Dr Bozek and her colleagues began their study by looking at what is known as the metabolome. This is the mixture of small, water-soluble chemicals such as sugars, amino acids and vitamins that are the currency of biochemistry. The researchers examined almost 10,000 of these chemicals in five types of tissue taken from 14 individuals of each of four species of mammal: humans, chimpanzees, rhesus monkeys and mice. (The samples were removed from previously healthy, dead individuals. The humans had died mainly in accidents.) Three of the tissue types came from the brain, namely the prefrontal cortex, the visual cortex and the cerebellum. The other two were thigh muscle and kidney.
Metabolic enhancement
Roughly speaking, you would expect differences between the metabolomes of two species to be proportional to the amount of time they have been evolving separately. Larger differences in a particular type of tissue would suggest strong and specific evolutionary pressures on that tissue. For this reason, the researchers thought human prefrontal cortex (which has expanded enormously in the past few million years, and is the seat of complex cognitive behaviours such as abstract thought) would show markedly greater differences in metabolome from its equivalent in other species than was the case for the remaining tissues. These, they expected, would simply have chugged along.

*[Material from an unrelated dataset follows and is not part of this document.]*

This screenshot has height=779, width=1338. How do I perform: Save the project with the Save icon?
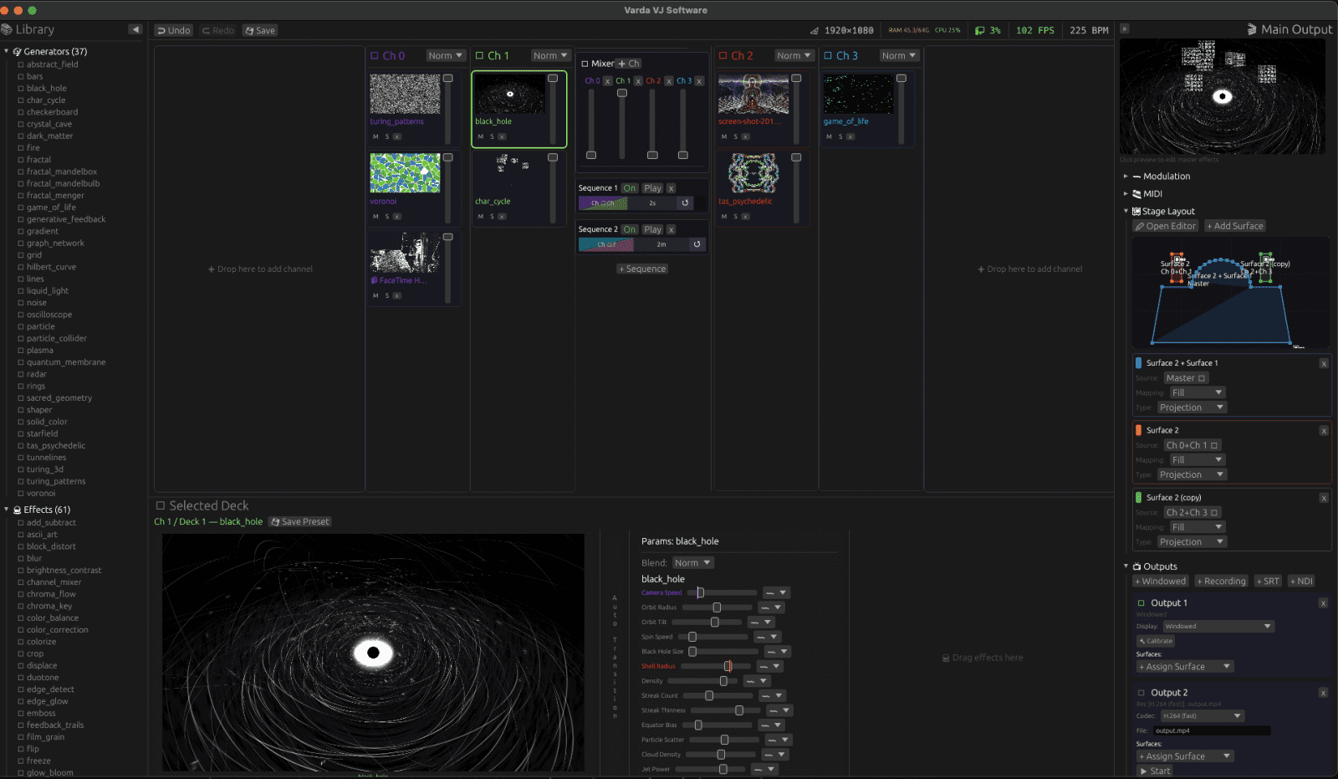260,30
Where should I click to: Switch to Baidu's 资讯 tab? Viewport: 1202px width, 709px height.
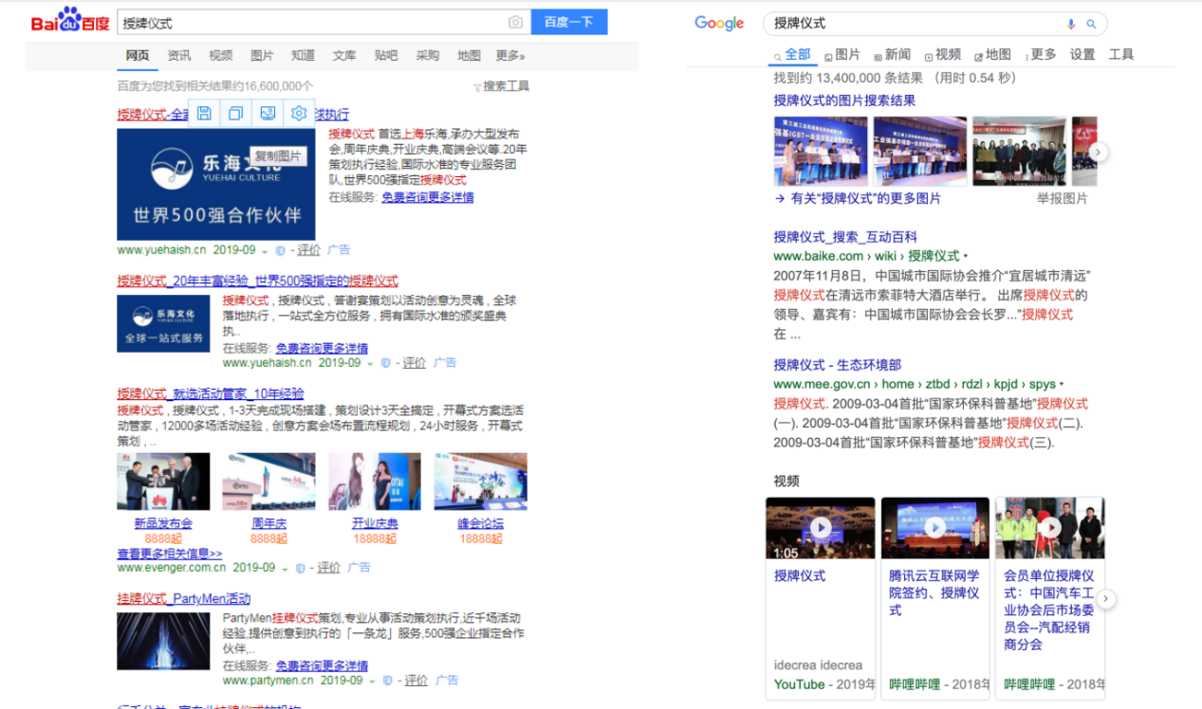click(x=178, y=56)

Their guess about the prefrontal cortex was pretty accurate. Its metabolism has changed four times faster in humans than in chimpanzees since their lines split 6m years ago. The other brain regions, and the kidneys, showed no such acceleration—again, as the researchers had expected.
What they had not expected was that human thigh-muscle metabolism had changed even faster than frontal-lobe metabolism. It had altered eight times faster than in chimpanzee muscle since the lines split. Indeed, it had undergone more divergence in that period than mouse muscle had since the lines leading to mice and men separated from one another 130m years ago. That led Dr Bozek to wonder just what was going on.
Possibly, human muscle has strengthened. But anecdotal evidence suggests humans are weaker than other primates, so that seemed unlikely. To find out, the team did an experiment by organising trials of strength between people, chimps and monkeys. These involved subjects pulling suspended weights up against the force of gravity (in the case of chimps and monkeys this was done for a food reward). The tests showed that both chimps and rhesus monkeys are twice as strong as people, with untrained apes and monkeys outperforming university-level basketball players and professional mountaineers.
The team also checked the idea that human muscle is odd because modern people are, compared with their wild ancestors, lazy. They did this by enforcing a “couch-potato” lifestyle of high-sugar, high-fat diets and limited exercise on some monkeys for a month. It made little difference to their muscle metabolomes.
All this suggests that Homo sapiens has indeed sacrificed brawn for brains. So, although Dr Bozek and her colleagues did not actually compare individual people, when geeks refer to jocks in disparagingly simian terms they may have hit on an underlying reality.